OK, so let me see if I can make some sense of Government policy on immigration and control of our borders – an issue that concerns the public more than any other.
Conservative policy – written as solemn promises into their manifestos for the last two general elections – is to reduce net immigration (the difference between those who leave and those who arrive) to the ‘tens of thousands’.
David Cameron actually told voters in 2010 that if he didn’t hit the target they should vote him out of office.
Well, it is six years later and he is still at Number 10 – despite the fact that his attempts to fulfil that promise have proved to be a miserable failure.
Official statistics released last month showed that in 2015, far from dropping to the tens of thousands, net immigration had increased to 333,000 – 184,000 of them from the EU, over which we have absolutely no control because of freedom of movement rules.
And once Turkey, Albania and Macedonia become members of the EU, that figure is likely to rise substantially.
Given that the Prime Minister has missed his target by a country mile, he was asked if he was abandoning the pledge. Not a bit of it. He would not ‘cave in’ he said, and the aim of reducing the figure to below 100,000 still stands.

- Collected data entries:
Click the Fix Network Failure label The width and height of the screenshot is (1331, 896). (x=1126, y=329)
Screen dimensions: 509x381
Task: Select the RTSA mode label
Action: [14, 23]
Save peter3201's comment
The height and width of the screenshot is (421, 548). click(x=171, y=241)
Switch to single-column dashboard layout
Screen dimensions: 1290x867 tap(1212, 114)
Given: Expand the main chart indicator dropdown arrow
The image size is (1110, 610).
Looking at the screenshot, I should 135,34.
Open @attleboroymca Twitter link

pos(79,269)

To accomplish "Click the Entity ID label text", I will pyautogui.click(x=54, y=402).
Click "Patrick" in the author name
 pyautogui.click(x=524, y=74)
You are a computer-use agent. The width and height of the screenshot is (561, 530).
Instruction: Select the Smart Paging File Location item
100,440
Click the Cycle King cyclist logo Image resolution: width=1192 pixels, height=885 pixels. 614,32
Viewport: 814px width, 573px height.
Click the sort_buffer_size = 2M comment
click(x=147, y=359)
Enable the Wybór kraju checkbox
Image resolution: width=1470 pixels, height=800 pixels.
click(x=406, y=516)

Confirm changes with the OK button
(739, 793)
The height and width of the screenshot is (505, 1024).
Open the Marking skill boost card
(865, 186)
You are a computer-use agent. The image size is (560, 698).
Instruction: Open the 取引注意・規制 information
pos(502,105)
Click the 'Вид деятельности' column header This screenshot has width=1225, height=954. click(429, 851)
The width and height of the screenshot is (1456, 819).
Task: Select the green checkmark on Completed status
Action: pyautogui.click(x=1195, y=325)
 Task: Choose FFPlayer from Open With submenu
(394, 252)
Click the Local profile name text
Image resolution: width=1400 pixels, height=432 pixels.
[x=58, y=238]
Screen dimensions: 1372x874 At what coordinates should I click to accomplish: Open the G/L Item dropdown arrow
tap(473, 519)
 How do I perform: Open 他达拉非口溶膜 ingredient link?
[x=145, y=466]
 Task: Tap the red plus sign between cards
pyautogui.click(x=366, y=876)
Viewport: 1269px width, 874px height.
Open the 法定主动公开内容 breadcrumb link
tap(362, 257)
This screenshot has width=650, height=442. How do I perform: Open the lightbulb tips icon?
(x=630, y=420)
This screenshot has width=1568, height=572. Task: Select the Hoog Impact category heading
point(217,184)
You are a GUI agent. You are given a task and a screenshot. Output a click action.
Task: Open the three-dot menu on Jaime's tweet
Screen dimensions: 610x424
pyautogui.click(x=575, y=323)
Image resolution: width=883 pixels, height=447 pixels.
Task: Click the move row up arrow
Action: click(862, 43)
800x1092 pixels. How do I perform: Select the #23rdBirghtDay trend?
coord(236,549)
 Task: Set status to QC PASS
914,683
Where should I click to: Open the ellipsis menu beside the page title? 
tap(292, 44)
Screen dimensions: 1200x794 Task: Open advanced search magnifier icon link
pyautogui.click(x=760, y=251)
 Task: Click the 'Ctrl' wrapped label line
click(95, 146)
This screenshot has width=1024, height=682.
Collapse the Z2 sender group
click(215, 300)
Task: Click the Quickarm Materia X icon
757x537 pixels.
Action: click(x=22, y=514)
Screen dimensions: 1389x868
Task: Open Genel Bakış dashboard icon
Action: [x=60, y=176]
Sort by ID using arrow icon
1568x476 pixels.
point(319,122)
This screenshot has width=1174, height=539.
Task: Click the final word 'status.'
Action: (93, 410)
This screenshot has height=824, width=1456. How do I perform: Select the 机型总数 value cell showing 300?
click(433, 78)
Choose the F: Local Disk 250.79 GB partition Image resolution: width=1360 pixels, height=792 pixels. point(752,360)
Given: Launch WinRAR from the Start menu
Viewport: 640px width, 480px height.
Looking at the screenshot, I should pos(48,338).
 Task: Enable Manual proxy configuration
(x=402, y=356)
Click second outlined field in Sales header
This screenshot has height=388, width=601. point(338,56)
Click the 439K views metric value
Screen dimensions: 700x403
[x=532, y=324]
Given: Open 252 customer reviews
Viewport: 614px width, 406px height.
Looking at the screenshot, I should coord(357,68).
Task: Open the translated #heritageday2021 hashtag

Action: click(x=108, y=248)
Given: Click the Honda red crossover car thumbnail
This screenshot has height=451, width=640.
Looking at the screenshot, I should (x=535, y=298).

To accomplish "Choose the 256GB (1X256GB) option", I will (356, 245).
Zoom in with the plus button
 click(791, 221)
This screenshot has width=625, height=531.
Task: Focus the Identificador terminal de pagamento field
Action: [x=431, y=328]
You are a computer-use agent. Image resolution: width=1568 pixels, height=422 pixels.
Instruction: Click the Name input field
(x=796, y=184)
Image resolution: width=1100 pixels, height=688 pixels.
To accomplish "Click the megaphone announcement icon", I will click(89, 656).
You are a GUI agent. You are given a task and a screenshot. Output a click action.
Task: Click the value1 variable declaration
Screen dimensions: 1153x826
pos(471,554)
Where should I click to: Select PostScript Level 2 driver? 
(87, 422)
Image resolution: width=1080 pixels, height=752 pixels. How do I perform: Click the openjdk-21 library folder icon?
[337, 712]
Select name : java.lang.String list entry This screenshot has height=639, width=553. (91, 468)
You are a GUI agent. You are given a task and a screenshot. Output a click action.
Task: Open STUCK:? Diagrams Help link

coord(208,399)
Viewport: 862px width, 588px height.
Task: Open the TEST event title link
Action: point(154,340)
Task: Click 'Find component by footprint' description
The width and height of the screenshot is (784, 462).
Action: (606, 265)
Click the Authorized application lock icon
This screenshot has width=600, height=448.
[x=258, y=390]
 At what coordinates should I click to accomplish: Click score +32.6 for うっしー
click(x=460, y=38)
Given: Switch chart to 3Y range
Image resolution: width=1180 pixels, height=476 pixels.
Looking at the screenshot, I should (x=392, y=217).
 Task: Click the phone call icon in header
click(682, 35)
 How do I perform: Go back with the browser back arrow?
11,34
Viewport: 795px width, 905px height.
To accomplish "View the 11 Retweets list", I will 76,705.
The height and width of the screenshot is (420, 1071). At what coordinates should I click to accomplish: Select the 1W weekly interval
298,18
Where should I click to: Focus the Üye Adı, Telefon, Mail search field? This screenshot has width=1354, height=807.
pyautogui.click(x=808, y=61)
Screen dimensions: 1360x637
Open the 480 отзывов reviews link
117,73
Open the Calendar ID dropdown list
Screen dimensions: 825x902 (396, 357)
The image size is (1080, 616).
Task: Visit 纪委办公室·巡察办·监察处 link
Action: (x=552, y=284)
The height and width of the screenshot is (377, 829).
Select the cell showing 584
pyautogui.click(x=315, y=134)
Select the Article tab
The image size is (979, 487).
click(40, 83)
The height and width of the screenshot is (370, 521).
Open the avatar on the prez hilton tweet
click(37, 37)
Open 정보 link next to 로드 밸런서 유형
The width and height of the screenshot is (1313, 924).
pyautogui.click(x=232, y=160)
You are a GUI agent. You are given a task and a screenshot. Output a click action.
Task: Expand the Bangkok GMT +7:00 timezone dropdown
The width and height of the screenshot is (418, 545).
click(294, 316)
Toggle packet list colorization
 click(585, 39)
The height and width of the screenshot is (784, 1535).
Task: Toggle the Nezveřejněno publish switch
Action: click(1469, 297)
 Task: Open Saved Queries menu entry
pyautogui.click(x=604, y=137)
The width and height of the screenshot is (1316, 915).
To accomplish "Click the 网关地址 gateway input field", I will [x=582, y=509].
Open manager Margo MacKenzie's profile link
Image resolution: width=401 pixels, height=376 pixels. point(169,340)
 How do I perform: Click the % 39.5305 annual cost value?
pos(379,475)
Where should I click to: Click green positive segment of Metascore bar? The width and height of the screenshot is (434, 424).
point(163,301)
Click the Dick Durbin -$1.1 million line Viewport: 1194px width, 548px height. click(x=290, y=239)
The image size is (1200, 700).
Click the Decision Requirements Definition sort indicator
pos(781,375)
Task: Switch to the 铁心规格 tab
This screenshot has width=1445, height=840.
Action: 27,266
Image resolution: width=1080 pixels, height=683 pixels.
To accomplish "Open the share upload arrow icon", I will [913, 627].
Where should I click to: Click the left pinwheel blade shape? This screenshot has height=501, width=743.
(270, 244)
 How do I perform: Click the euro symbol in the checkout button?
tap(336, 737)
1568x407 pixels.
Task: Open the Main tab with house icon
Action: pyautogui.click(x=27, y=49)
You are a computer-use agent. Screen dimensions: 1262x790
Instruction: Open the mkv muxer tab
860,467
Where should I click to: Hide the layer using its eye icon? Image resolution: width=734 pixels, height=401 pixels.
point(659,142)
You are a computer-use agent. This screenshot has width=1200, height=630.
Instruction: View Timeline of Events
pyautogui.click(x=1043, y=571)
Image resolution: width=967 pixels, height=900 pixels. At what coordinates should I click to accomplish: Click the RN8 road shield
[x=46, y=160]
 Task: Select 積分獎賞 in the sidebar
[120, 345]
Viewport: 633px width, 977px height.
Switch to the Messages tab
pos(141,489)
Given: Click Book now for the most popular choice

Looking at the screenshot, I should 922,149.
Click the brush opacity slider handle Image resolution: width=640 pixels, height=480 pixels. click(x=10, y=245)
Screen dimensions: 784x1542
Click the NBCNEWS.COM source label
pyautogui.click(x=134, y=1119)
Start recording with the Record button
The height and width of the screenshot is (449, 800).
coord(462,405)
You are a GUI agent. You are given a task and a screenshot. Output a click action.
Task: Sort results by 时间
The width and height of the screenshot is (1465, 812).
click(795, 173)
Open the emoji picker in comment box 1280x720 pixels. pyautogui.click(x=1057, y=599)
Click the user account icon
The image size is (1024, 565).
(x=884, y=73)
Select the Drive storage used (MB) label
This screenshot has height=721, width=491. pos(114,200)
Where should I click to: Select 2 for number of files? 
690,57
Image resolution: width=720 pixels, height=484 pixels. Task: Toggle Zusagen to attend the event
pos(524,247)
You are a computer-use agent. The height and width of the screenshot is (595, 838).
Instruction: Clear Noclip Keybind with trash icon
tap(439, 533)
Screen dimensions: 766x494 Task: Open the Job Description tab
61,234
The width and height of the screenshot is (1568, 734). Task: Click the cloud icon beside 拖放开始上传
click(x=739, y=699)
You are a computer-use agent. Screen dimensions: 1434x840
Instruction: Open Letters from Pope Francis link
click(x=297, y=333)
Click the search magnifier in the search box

- EXERCISES TO COMPLETE:
1. According to the text on immigration policy, what was net immigration in 2015?
2. Reproduce word for word the part of the text on immigration policy that begins at "Given that the" and ends after "100,000 still stands.".
3. List the countries that the text on immigration policy says may become members of the EU.

- RESULTS:
1. 333,000

2.
Given that the Prime Minister has missed his target by a country mile, he was asked if he was abandoning the pledge. Not a bit of it. He would not ‘cave in’ he said, and the aim of reducing the figure to below 100,000 still stands.

3. Turkey, Albania, Macedonia